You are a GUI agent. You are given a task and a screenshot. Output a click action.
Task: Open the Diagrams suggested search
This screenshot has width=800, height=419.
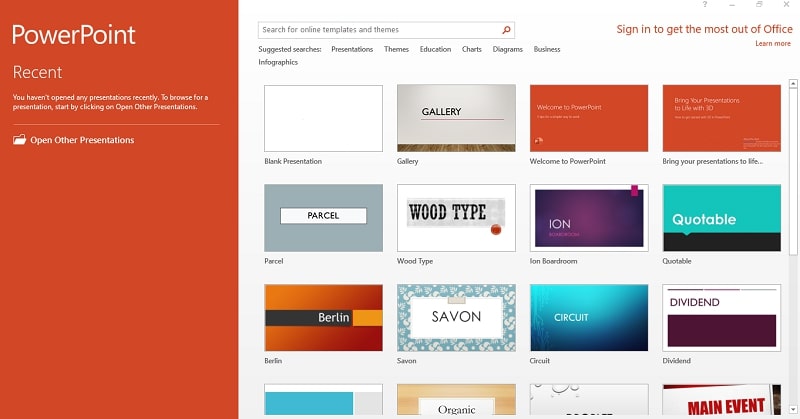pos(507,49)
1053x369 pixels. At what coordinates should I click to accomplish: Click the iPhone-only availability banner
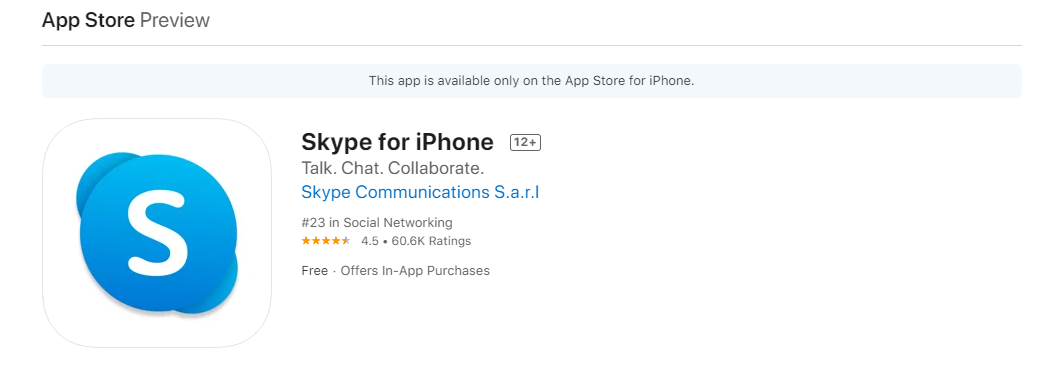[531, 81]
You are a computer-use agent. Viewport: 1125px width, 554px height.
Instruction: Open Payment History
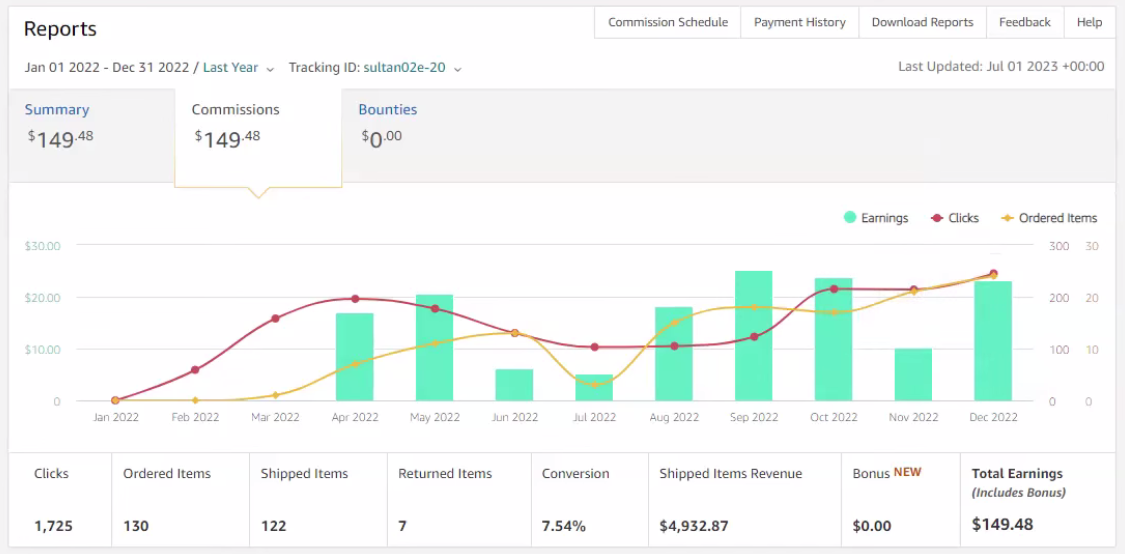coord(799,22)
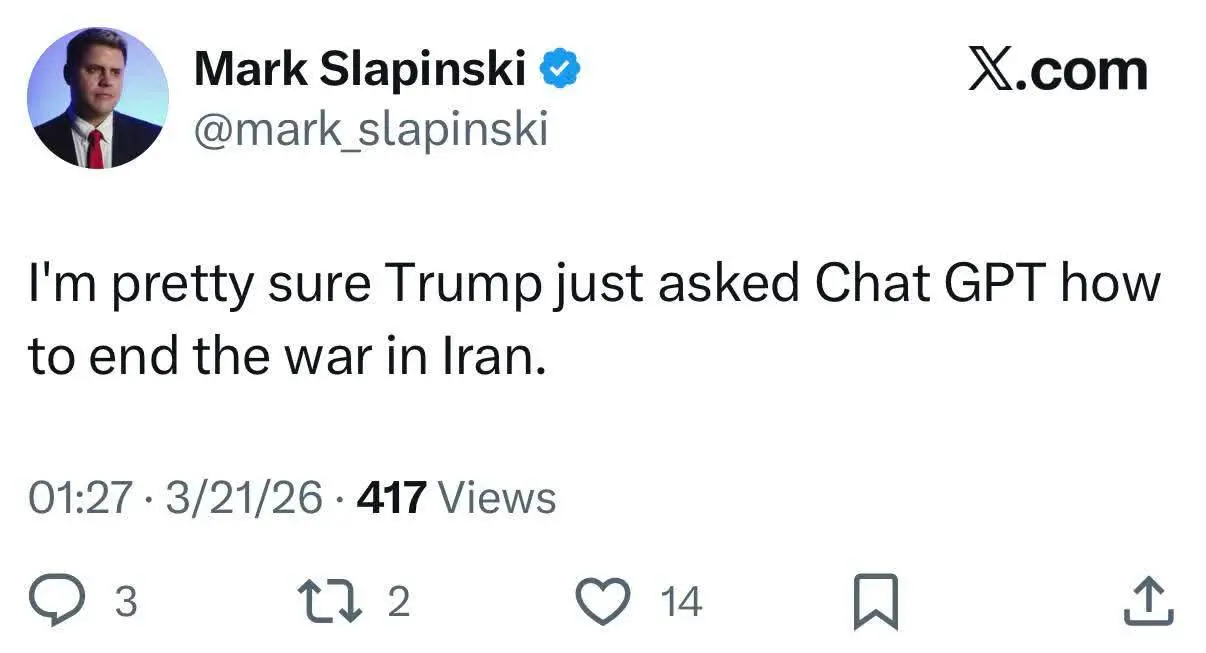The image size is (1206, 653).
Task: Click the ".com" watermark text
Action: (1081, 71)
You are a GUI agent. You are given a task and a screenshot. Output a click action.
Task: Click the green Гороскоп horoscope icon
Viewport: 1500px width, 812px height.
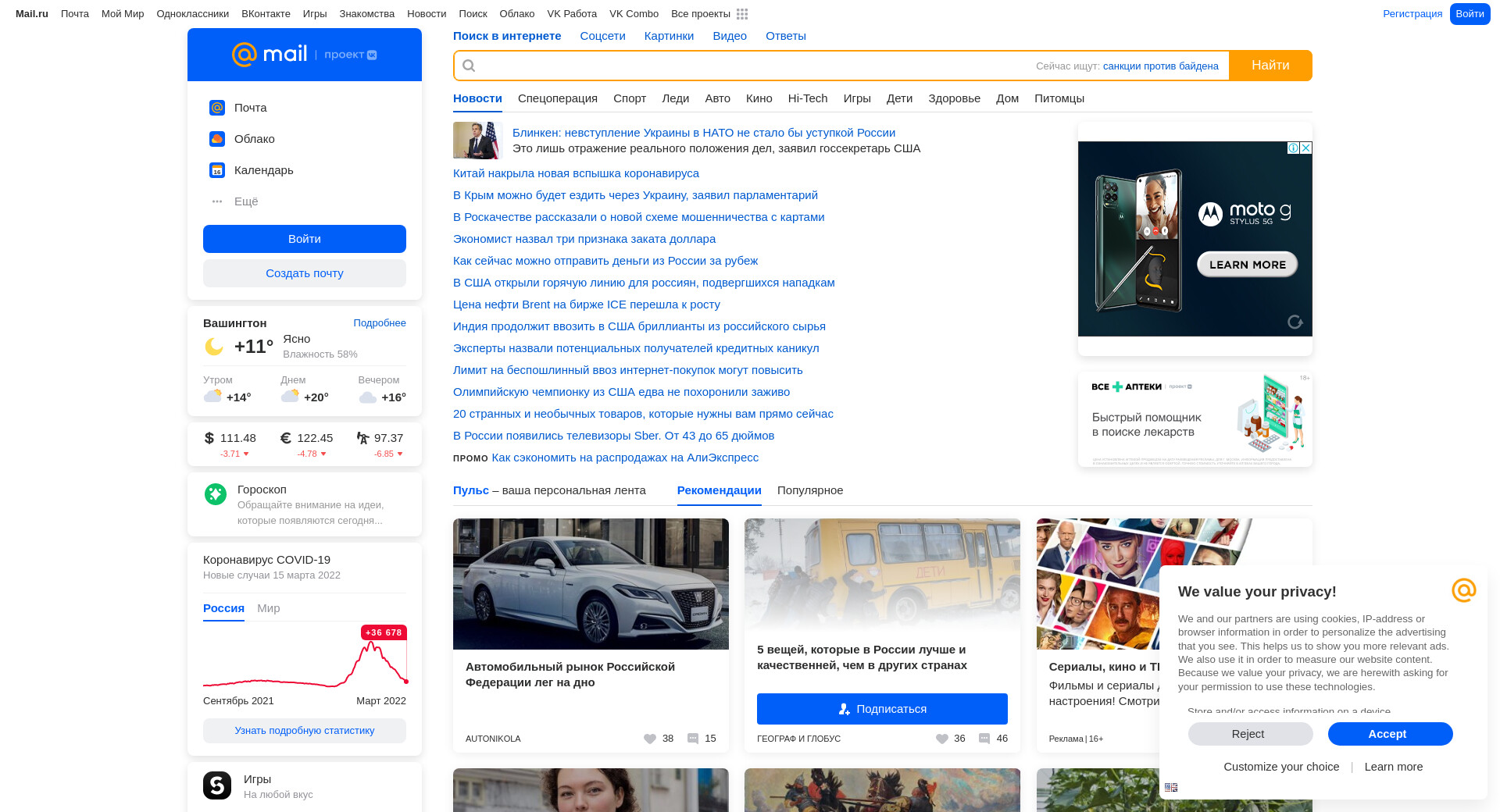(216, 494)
---
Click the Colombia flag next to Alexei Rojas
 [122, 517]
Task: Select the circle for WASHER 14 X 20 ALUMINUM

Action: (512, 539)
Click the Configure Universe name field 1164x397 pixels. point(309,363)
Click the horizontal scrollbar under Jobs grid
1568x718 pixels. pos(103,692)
---
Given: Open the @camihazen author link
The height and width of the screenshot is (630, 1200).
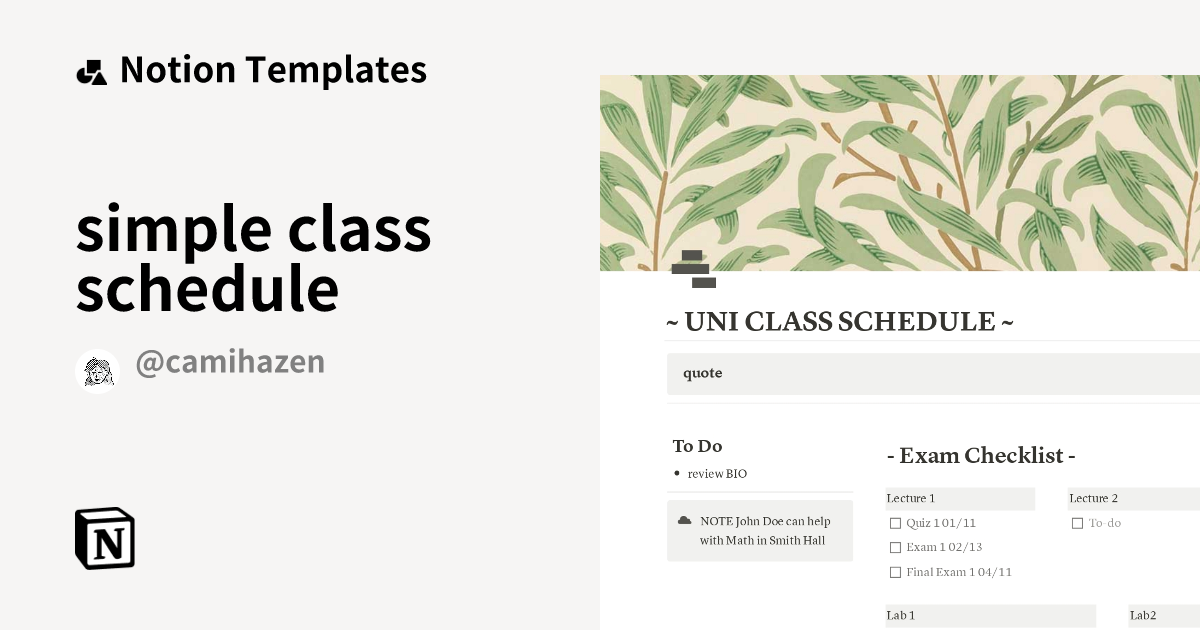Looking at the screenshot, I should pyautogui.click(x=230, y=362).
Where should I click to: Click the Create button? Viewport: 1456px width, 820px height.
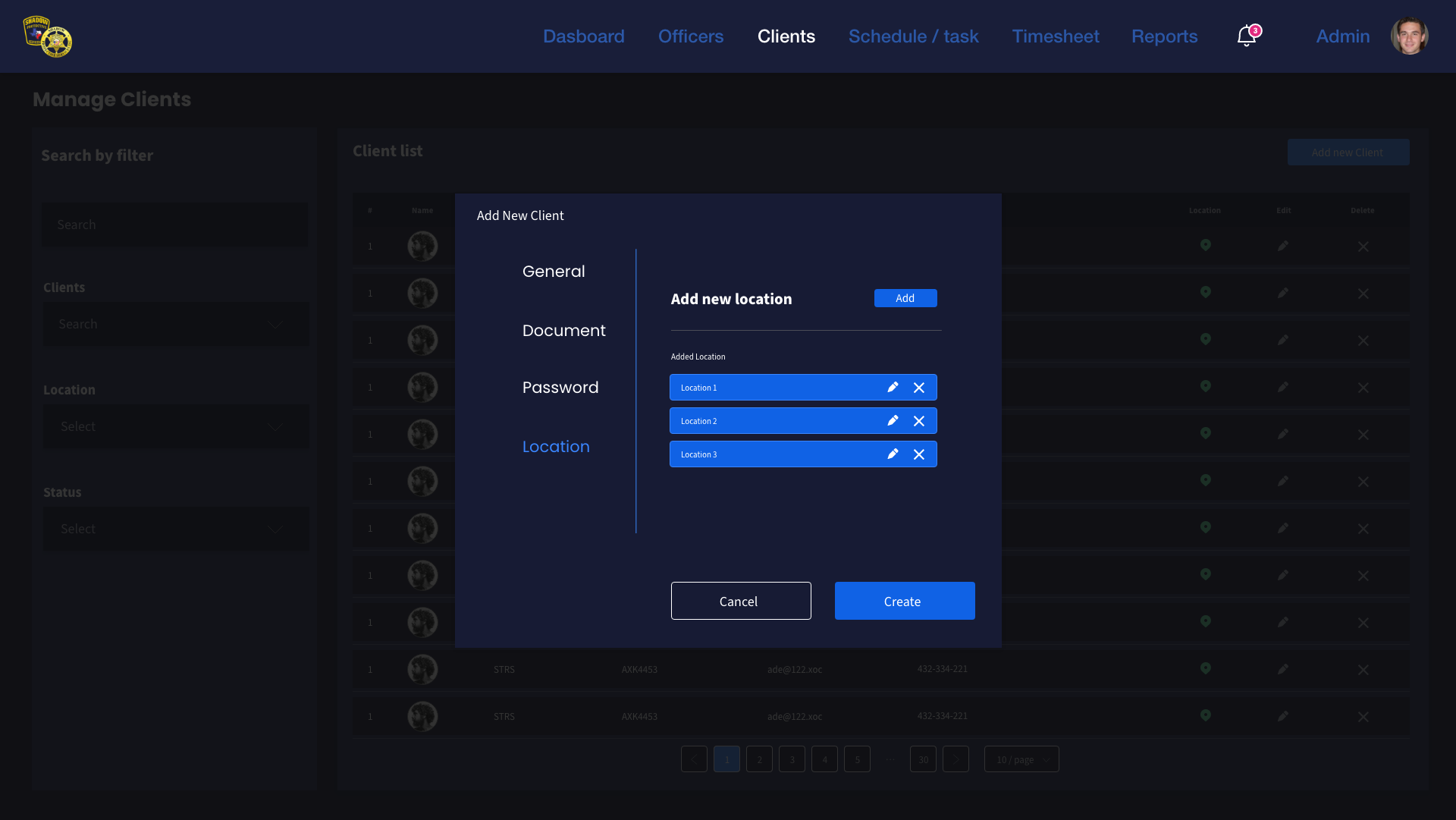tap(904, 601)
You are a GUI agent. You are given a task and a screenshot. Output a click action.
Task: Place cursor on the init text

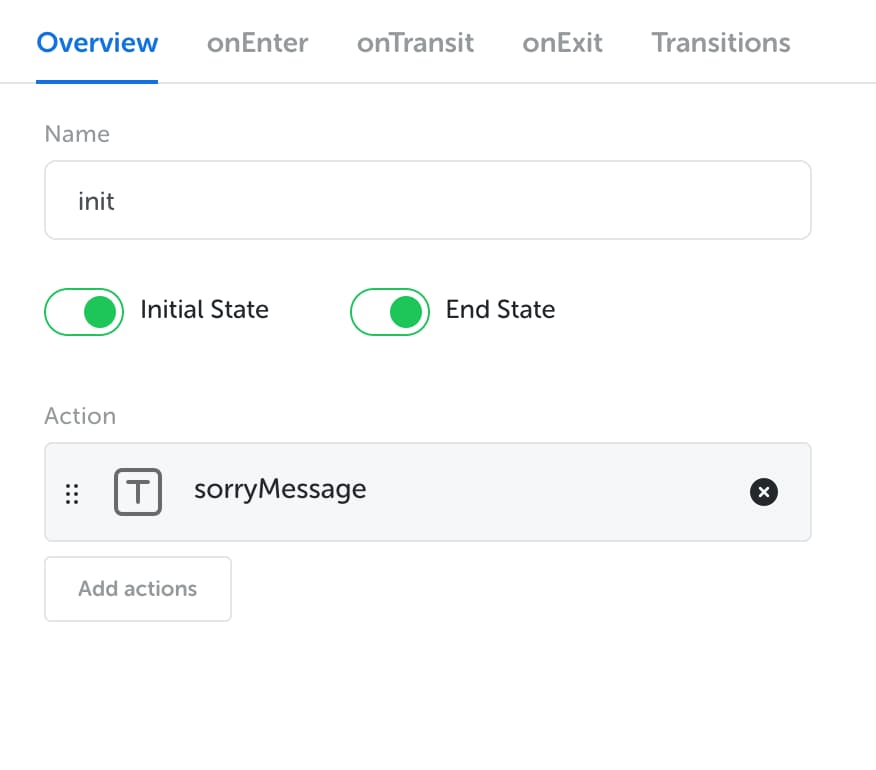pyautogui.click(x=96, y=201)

:: What the task requires ::
Copy everything from the line containing "1053x369 pixels. At" down to the line containing "Action: (1081, 71)", both of those lines included, leaving out the pictures.

:: Solved exercise ::
1053x369 pixels. At what coordinates should I click to accomplish: Click the iPhone-only availability banner
[531, 81]
You are a computer-use agent. Viewport: 1125px width, 554px height.
Instruction: Open Payment History
coord(799,22)
The image size is (1206, 653).
Task: Click the ".com" watermark text
Action: (1081, 71)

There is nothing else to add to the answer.